Short exercise: Report how many lines in the items below contain the string "grid", with case counting, and give only the number.

**** Dataset rows

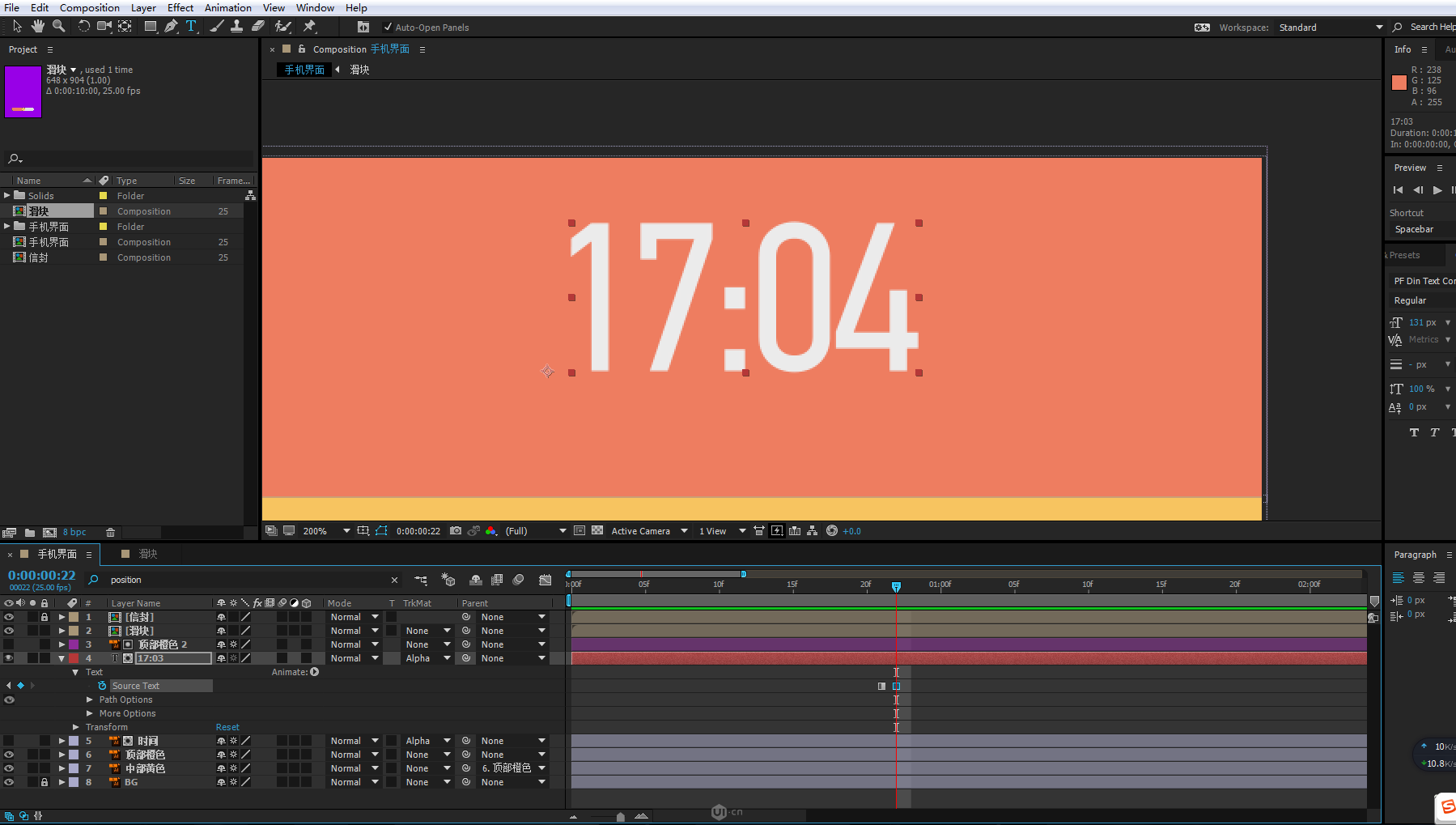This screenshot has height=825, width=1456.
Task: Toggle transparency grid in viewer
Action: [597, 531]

********
**** Dataset rows

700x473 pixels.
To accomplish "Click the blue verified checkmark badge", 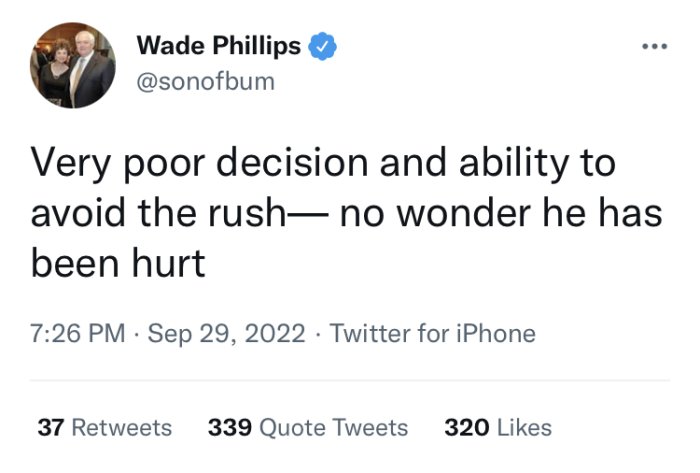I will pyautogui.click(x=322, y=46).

********

Exercise result: 1